Infografis : Ersah Atthbarry R (UBT – Sobat Bumi Indonesia Regional Kalimantan)




Fakta Lingkungan : Kemarau Basah, Fenomena Tak Biasa Di Indonesia
Indonesia tengah mengalami fenomena kemarau basah, yaitu kondisi ketika musim kemarau masih disertai hujan. Pada tahun 2024, beberapa wilayah tetap mengalami curah hujan meskipun seharusnya sudah memasuki musim kering.
Menurut BMKG, kemarau basah terjadi akibat suhu permukaan laut yang lebih hangat, sehingga meningkatkan penguapan dan pembentukan awan hujan. Fenomena ini juga dipengaruhi oleh dinamika atmosfer seperti Madden Julian Oscillation (MJO) serta perubahan iklim global.
Dampaknya cukup luas, terutama pada sektor pertanian karena terganggunya jadwal tanam dan panen. Selain itu, curah hujan yang tidak menentu dapat memicu genangan, banjir lokal, hingga peningkatan risiko penyakit.

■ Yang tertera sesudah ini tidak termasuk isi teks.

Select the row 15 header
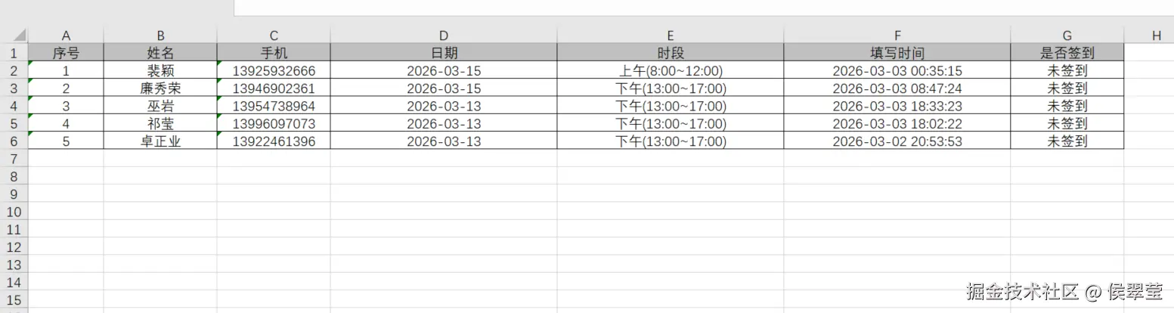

Untuk mengantisipasi, petani disarankan menyesuaikan pola tanam, sementara masyarakat perlu rutin memantau cuaca dan menjaga kebersihan lingkungan. Fenomena ini menjadi pengingat bahwa perubahan iklim nyata dan perlu direspons dengan tindakan nyata dalam menjaga lingkungan.